Après une « ouverture » mystérieuse autour de l'inauguration d'un zoo d'un nouveau genre où les barreaux des cages sont remplacés par des vitres de dernière technologie — technologie par ailleurs défaillante puisqu'une gamine finit par se faire bouffer par un lion — on entre dans le vif du sujet en même temps que sur la place du village de Saint-Piéjac, quelque part pas très loin d'Angers. Là, Connor Digby, citoyen britannique et écrivain de bluettes pour enfants, se fait livrer une Cadillac Eldorado qui provoque par la même occasion un attroupement devant la boulangerie. Une attraction qui fera la journée des quelques dizaines de badauds présents.
Connor, quinquagénaire en mal d'inspiration, est bientôt aux prises avec Marceline qui, non contente d'avoir failli emplafonner le camion du livreur de la Cadillac, fait grossièrement à Digby le coup de la panne. Lui voudrait s'en débarrasser, mais la « belle » est entreprenante et au lieu de coucher sur une page blanche un fantasme en bon français, l'Anglais se retrouve au pieu avec son entreprenante inconnue pour une épique et mémorable partie de jambes en l'air.

— Je suis une sale conne, tu dois te dire.
— Non.
— Mais si. T'as raison de toute façon : je suis une sale conne. C'est les mecs qui font la gueule après la baise. Hein ? Tu te dis ça, c'est ça ? Ben non, tu vois, Concho, y a pas que les hommes. Y a aussi les bonnes femmes. Les bonnes femmes comme moi, qu'ont fréquenté un peu trop les hommes qui font la gueule après la baise. Voilà, c'est comme ça.

On fait alors la connaissance de Kim Bayer et de son désherbeur thermique, faisant office de narratrice épisodique et atteinte du syndrome de la Tourette. Tout ce beau monde assiste au loto organisé dans la salle des fêtes où l'improbable couple détonnant remporte le gros lot : un cochon entier…
Le matin suivant revient sur le tapis la Cadillac qui n'est pas vraiment destinée à Connor, mais plutôt au marquis de la Chesnaye pour qui il fait office de mandataire. Reste que le noblion n'est pas des plus honnêtes et cherche plutôt à arnaquer Digby…

On est au coeur de la France provinciale, voire profonde, dans une bourgade qui comme beaucoup a voté à l'extrême droite lors des dernières élections et se remet difficilement de la défaite.
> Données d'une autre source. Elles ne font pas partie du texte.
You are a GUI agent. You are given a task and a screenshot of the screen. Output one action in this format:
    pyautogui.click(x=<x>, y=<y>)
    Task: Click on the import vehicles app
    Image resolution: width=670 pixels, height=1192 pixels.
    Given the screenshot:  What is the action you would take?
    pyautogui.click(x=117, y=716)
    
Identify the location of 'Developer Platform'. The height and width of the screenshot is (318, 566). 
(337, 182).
Dès l'entame on sent que la finesse n'est pas la qualité première de ses habitants.
Menée tambour battant, l'intrigue se développe autour du couple Connor-Marceline, deux étrangers à Saint-Piéjac et à ses coutumes ancestrales. Ces deux-là s'étant trouvés, ils vont mettre tout leur coeur à foutre le « seum » et à rétablir l'équilibre dans ce joli village qui part en « couille ».
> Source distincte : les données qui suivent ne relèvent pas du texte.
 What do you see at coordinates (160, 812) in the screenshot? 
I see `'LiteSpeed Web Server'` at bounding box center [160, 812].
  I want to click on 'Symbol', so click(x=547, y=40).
Sébastien Gendron a hissé le foutraque vers les sommets et, fidèle à ses habitudes, il ouvre une nouvelle voie vers des cimes encore inconnues et pourtant familières. Qui aime bien châtie bien, paraît-il, on peut donc penser que l'auteur porte une affection sans bornes à ses semblables. Mais pas tous… Certains ont des dérives qui le hérissent et c'est un règlement de compte en bonne et due forme qui se profile au fil des pages. Qu'il s'agisse des chasseurs, des petits commerçants, de l'équipe municipale plus soucieuse de ses propres intérêts que de ceux de ses administrés, des vieux rabougris ou des jeunes cons, pas un pour rattraper l'autre et chacun en prendra pour son grade. Vous êtes prévenus : ce sera une boucherie. Jubilatoire, mais une boucherie quand même…
Foutraque donc, mais pas seulement. En poussant le curseur à son maximum, Sébastien Gendron vise la saturation et fait feu de tout bois, mais il sait aussi se ménager quelques plages pour fonder son récit et retrouver son sujet de prédilection : la bêtise humaine et il s'interroge — à sa manière et sans toutefois s'appesantir sur les réponses possibles — sur ces gens du fin fond de la France qui deviennent des racistes ordinaires, prêts à défendre leur territoire contre des hordes d'étrangers dont ils n'ont jamais vu la couleur et à voter les pleins pouvoirs à des extrêmes à la couleur sombre.
Le couple Connor-Marceline est animé d'une saine et vitale colère, il rue dans les brancards, s'ouvre à la vie face au renfermement, mais force lui est de constater qu'il n'existe qu'une solution « finale » face à la connerie environnante.
Caustique est sans doute le mot qui résume le mieux ce nouvel avatar « gendronien ». On rit, forcément jaune, devant les outrances et le déferlement de violences, de sexe, de stupidité, le tout se déroulant sous un ciel chargé, bien noir. Je me répète : qui aime bien châtie bien…

Le plus drôle dans l'histoire, c'est que, suivant l'auteur sur les réseaux sociaux (oui, parfois, ça m'arrive), j'avais eu vent de ses problèmes de voisinage et notamment de son « ami » buraliste qui avait détruit une vieille bâtisse du XIXe pour y construire un PMU en tôle et un parking pour 4x4 rutilants, pas trop au goût de son voisin écrivain. On était au printemps 2022, l'été approchait avec ses traditionnelles élections et on sentait comme une grosse colère monter… Un des posts sur cette « affaire », quelques mois plus tard, se terminait sur ces mots :

Vous me direz, je vous entends déjà : de quoi tu te plains, te voilà avec un bon sujet de roman, non ? Vous me connaissez, je suis pas du genre à me vanter de mon travail en cours, mais je vous répondrais quand même : le roman est écrit, merci. Et dedans, mon voisin finit très mal.